Quarkslab, the entity responsible for discovering PixieFail, identified a range of vulnerabilities within the EDK II’s NetworkPkg. These include overflow bugs, out-of-bounds reads, infinite loops, and the use of a weak pseudorandom number generator (PRNG). The weaknesses in the protocol stack can lead to attacks such as DNS and DHCP poisoning, information leakage, DoS, and data insertion at both the IPv4 and IPv6 layers. The impact and exploitability of these vulnerabilities depend on specific firmware builds and the default PXE boot configuration, according to the CERT Coordination Center (CERT/CC).
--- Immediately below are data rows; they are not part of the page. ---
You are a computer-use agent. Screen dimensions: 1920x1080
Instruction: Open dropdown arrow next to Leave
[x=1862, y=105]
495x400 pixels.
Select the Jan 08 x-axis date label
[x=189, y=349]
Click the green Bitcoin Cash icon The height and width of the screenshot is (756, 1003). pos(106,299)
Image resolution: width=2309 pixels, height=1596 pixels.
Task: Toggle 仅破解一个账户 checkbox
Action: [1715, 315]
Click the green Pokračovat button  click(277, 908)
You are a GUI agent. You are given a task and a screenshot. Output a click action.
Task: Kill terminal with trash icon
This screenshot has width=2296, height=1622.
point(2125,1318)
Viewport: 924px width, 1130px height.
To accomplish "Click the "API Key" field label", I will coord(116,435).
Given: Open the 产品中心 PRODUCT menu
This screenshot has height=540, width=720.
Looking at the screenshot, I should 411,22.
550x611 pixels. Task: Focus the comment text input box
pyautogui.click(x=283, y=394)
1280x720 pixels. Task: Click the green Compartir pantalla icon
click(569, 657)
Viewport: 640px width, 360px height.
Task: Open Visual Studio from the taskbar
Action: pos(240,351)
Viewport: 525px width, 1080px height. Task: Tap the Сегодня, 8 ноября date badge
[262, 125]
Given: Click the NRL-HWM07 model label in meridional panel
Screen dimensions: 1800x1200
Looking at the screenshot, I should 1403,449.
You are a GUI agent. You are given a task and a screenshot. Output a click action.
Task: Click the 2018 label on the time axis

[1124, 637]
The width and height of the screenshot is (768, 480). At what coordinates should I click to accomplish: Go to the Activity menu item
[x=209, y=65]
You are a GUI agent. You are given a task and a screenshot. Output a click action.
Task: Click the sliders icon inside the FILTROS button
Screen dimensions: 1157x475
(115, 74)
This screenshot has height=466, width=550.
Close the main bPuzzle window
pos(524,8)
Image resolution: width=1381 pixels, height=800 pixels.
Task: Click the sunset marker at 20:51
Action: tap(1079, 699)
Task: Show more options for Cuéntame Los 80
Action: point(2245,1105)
The list of vulnerabilities identified in PixieFail includes issues such as an integer underflow, buffer overflows, out-of-bounds read, infinite loops, and the use of a weak PRNG. These vulnerabilities pose serious threats and could allow attackers within the local network, and potentially remotely in specific scenarios, to execute remote code, initiate DoS attacks, conduct DNS cache poisoning, or extract sensitive information. CERT/CC recommends organizations to transition to secure-by-design systems and implement a zero-trust framework for UAS fleets, along with a supply chain risk management program for all information and communication technology devices.